Generally, it is a good strategy to use DART to create a synthetic observation sequence with ONE observation location - and ONE observation type - for several assimilation periods. With that, it is possible to run perfect_model_obs and then filter without having to debug too much stuff at once. A separate document will address how to test your model with DART.
#1 Don't shoot the messenger. We have a lot of experience trying to write portable/reproducible code and offer these suggestions. All of these suggestions are for the standalone DART components. We are not asking you to rewrite your model. If your model is a separate executable, leaving it untouched is fine. Writing portable code for the DART components will allow us to include your model in the nightly builds and reduces the risk of us making changes that adversely affect the integration with your model. There are some routines that have to play with the core DART routines, these are the ones we are asking you to write using these few simple guidelines.
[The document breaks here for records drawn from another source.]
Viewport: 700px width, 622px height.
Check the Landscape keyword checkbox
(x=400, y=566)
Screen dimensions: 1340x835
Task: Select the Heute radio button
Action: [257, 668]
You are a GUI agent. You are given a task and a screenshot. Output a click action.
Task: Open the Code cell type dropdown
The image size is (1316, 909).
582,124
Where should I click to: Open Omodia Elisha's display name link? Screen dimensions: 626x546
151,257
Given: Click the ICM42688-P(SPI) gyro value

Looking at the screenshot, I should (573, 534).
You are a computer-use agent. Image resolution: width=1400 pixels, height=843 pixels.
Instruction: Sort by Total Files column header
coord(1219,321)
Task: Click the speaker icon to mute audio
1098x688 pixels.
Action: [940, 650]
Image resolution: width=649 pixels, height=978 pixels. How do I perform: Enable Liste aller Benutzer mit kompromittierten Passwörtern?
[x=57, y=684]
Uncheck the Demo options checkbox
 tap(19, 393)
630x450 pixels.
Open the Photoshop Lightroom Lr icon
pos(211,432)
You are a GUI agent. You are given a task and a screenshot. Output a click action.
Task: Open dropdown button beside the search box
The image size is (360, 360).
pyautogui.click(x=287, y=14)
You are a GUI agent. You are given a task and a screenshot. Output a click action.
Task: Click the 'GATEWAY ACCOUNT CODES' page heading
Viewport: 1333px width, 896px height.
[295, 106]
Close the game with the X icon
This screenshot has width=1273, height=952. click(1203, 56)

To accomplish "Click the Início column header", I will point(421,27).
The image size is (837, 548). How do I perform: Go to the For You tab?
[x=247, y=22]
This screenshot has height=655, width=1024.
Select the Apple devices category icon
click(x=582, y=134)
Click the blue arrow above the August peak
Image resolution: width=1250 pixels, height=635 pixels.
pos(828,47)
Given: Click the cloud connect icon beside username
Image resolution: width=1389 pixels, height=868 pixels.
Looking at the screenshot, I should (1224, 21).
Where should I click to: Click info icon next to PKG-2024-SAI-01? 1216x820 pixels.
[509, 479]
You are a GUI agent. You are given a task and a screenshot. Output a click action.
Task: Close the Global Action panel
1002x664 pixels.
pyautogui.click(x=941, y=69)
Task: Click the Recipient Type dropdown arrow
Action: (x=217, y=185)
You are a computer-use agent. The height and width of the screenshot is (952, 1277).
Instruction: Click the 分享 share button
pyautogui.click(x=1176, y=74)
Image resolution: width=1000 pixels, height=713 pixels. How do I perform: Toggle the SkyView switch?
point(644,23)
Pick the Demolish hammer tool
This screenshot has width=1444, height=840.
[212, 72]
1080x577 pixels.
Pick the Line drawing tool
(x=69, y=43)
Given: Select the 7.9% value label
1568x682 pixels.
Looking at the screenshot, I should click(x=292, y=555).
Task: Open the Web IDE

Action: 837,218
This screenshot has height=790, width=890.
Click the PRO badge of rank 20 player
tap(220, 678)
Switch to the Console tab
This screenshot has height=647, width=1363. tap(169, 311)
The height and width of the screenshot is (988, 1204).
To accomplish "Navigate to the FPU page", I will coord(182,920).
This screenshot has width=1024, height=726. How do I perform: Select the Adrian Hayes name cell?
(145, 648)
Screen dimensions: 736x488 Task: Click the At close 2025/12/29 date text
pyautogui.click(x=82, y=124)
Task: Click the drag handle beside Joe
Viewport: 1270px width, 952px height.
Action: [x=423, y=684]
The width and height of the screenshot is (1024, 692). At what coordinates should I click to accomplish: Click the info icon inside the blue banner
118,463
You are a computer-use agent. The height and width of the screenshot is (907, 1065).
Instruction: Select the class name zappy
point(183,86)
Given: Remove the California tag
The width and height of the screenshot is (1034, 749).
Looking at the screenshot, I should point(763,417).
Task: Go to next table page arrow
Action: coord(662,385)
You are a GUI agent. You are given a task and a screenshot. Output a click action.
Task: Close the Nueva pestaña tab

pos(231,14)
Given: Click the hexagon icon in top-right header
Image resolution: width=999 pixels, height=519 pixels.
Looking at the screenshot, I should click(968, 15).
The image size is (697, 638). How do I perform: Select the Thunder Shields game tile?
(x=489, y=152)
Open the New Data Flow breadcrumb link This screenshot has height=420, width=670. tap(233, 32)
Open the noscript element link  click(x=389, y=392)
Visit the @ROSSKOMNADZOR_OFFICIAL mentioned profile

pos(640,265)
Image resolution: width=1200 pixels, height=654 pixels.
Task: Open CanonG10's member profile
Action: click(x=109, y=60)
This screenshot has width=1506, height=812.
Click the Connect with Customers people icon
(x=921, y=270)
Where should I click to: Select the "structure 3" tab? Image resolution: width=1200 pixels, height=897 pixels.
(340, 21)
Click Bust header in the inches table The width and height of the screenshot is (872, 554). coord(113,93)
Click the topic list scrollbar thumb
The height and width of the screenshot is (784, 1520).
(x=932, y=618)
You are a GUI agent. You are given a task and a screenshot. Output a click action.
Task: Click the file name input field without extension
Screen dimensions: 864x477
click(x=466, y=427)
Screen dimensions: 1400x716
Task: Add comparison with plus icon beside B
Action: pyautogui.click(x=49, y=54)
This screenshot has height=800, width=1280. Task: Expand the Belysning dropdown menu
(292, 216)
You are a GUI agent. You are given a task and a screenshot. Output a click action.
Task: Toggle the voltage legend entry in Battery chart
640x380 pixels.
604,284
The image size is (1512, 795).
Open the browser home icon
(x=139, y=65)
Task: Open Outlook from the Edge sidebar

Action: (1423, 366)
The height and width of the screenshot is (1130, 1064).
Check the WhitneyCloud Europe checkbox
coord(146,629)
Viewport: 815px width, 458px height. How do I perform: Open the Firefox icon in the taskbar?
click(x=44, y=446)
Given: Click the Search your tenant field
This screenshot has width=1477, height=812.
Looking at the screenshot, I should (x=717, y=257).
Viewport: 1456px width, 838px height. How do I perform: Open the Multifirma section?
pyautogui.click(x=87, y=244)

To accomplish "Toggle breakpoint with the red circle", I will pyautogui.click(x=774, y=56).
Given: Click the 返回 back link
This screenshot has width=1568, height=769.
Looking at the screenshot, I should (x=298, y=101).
Hopefully, you have no idea how difficult it is to build each model with 'unique' compile options on N different platforms. Fortran90 provides a nice mechanism to specify the type of variable, please do not use vendor-specific extensions. (To globally autopromote 32bit reals to 64bit reals, for example. That is a horrible thing to do, since vendors are not consistent about what happens to explicitly-typed variables. Trust me. They lie. It also defeats the generic procedure interfaces that are designed to use a single interface as a front-end to multiple 'type-specific' routines.) Compilers do abide by the standard, however, so DART code looks like:
depending on the use. The r4 and r8 types are explicitly defined in DART/common/types_mod.f90 to accurately represent what we have come to expect from 32bit and 64bit floating point real variables, respectively. If you like, you can redefine r8 to be the same as r4 to shrink your memory requirement. The people who run with WRF frequently do this. Do not redefine the digits12 parameter, that one must provide 64bit precision, and is used in precious few places.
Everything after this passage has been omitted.